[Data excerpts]
######

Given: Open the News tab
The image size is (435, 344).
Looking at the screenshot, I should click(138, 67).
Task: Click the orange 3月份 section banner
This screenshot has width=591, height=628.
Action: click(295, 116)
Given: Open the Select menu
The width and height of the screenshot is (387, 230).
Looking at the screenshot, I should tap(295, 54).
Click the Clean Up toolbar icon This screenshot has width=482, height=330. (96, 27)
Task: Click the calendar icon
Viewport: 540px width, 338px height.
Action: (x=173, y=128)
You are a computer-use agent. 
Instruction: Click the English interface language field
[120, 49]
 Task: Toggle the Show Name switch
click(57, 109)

######

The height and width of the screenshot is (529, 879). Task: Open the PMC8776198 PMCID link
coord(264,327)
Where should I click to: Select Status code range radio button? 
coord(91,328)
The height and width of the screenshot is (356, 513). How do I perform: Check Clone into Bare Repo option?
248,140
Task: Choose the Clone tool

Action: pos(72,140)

######

Problem details >> Examine the records and pull out every line where the string "Given" occurs.

Result of this task >>
Given: Open the News tab
Given: Open the Select menu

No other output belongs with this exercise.